Notre journaliste, nous venons d'en apporter la preuve, raffole des faits divers. Le 16 janvier, il ose même l'humour : « Le meilleur moyen de recevoir les obus prussiens est décidément de leur offrir un siège, quand on le peut. C'est ce qu'a fait, avant-hier, un vieux monsieur habitant au troisième étage d'une maison de la rue Condé. Sans dire gare, le projectile pénètre par le toit, défonce le plafond et vient s'asseoir sur une moelleuse bergère placée au coin du feu, en face du maître de céans. Disons pour finir que le visiteur n'a pas commis d'inconvenance et qu'on a pu l'enlever sans le moindre danger ». Et le 17, ce sont les cabinets d'aisance d'une maison commerciale rue de Seine qui ont été « bouleversés » par un « envoi prussien ».

Paradis observe que chaque jour la longueur des tirs augmente, comme s'il s'agissait de battre un record. Le 14 janvier, « l'obus qui a pénétré le plus avant, cette nuit, dans Paris, a éclaté rue Hautefeuille, près la place Saint-André-des-Arts ». Le 16, « l'obus qui a pénétré aujourd'hui le plus avant dans Paris est tombé rue Visconti, près de l'École des Beaux-arts ».

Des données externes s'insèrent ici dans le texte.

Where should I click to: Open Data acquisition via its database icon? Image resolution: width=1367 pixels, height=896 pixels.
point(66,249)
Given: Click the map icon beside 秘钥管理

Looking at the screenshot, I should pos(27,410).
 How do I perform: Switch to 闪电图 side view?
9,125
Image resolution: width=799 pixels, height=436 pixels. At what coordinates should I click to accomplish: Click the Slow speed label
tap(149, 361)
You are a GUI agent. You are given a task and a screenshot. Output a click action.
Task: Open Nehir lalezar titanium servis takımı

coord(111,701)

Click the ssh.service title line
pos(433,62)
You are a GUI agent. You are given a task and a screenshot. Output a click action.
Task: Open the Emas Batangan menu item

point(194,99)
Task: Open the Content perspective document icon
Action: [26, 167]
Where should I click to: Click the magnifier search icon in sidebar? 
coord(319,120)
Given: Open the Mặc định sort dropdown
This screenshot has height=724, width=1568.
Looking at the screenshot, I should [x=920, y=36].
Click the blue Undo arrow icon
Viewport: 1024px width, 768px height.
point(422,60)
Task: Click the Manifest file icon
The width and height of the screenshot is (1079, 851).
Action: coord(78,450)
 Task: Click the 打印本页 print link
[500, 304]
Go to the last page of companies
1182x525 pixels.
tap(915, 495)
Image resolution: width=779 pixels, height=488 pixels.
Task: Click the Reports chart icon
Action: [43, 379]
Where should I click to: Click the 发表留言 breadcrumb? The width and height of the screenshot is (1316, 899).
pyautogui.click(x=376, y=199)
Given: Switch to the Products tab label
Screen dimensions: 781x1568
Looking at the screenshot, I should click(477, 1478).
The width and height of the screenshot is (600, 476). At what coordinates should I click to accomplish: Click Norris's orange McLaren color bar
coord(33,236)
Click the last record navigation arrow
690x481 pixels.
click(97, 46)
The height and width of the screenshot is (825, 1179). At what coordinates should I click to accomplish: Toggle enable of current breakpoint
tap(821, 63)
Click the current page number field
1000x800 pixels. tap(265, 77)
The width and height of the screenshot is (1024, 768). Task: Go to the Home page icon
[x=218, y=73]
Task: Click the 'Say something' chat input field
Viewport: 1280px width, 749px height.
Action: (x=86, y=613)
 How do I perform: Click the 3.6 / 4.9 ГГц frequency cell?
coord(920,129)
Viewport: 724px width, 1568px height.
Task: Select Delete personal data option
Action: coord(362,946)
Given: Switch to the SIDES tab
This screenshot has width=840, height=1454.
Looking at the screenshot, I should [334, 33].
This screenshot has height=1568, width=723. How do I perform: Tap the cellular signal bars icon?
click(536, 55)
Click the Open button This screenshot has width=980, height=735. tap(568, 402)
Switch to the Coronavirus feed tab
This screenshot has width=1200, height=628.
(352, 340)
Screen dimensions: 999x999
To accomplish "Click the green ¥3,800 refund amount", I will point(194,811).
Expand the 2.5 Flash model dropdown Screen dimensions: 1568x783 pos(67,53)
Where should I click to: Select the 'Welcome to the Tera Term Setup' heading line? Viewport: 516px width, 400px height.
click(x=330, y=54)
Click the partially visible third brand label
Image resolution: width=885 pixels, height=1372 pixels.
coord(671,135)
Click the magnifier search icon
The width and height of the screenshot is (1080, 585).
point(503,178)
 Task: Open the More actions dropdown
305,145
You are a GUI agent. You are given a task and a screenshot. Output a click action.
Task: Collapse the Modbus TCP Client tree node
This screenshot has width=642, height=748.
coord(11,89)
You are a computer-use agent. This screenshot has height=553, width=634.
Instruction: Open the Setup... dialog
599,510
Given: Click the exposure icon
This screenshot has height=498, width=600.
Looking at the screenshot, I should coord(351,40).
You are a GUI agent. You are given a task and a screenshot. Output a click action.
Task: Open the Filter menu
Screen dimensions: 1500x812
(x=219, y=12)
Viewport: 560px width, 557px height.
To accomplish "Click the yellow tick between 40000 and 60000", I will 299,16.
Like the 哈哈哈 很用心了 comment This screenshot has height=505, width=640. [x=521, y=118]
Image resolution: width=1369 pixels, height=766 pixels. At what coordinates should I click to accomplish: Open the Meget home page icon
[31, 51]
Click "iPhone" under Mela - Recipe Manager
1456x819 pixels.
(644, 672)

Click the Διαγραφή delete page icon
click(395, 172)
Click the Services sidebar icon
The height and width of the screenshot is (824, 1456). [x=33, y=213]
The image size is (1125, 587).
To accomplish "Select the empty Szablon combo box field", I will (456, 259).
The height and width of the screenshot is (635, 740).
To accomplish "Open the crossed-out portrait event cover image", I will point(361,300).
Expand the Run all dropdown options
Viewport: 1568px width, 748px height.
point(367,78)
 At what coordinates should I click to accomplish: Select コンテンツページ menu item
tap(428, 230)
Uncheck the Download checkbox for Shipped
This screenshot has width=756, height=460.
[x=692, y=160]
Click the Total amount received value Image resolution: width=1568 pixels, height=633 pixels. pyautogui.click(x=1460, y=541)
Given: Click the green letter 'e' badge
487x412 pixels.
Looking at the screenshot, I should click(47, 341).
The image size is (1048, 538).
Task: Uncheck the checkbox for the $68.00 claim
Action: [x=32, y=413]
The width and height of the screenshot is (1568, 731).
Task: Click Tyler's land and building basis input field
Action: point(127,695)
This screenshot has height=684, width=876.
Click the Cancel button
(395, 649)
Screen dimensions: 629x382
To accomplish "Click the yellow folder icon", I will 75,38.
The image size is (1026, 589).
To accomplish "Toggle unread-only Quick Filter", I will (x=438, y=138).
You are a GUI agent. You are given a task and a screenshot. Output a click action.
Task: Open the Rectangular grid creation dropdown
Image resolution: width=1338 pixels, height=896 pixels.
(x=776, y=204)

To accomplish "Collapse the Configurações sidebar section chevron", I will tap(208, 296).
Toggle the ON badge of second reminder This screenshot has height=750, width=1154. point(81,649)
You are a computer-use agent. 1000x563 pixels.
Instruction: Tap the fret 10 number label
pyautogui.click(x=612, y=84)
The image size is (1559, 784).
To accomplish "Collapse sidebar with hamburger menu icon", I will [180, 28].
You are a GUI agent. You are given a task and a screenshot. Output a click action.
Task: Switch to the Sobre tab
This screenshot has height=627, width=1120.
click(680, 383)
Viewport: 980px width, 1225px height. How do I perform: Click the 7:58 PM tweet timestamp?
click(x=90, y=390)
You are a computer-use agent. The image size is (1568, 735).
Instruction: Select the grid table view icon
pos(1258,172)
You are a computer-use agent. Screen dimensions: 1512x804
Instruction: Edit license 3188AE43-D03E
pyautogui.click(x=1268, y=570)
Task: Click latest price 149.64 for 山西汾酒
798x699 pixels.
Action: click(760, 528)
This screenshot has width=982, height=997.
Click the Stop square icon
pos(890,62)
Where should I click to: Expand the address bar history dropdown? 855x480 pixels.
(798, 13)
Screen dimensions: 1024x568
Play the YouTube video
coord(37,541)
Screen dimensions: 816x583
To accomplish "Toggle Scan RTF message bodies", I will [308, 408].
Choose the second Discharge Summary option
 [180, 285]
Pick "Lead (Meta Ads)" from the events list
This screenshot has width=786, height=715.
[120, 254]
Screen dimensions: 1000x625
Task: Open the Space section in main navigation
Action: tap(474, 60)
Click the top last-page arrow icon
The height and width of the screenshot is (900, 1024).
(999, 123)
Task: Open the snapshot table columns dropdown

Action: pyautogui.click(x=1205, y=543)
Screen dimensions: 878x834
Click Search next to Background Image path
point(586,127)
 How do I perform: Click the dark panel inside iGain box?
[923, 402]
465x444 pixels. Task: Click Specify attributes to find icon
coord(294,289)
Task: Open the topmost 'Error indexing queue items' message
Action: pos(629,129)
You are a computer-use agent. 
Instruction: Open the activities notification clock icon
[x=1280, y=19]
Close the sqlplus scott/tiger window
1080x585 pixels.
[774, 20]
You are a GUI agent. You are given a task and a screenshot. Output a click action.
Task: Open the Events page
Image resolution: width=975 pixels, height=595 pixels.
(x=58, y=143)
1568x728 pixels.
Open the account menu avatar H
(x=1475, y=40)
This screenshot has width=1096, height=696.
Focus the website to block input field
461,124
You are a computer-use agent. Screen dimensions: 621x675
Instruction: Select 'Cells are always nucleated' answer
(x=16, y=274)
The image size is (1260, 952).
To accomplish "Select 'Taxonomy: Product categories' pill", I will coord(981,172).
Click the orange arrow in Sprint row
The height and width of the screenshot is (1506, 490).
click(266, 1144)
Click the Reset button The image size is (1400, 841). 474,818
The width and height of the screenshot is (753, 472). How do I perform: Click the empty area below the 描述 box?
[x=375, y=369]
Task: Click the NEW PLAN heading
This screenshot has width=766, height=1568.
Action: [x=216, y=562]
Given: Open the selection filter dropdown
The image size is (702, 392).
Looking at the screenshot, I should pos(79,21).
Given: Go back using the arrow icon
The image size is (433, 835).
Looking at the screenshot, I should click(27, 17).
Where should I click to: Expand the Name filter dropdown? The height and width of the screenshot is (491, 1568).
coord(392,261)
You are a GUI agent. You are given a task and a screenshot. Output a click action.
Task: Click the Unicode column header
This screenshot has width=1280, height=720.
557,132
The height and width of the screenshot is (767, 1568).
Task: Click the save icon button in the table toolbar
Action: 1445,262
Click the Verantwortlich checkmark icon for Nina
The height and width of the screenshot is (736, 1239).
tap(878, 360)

Ainsi vivent les Parisiens en ce mois de janvier 1871. Tout espoir de secours venu des armées extérieures étant perdu, et le stock de vivres s'appréciant désormais en jours plutôt qu'en semaines, la capitulation est inéluctable. Elle aura lieu, mais dans un climat politique agité et à des conditions qui conduiront à un nouveau drame.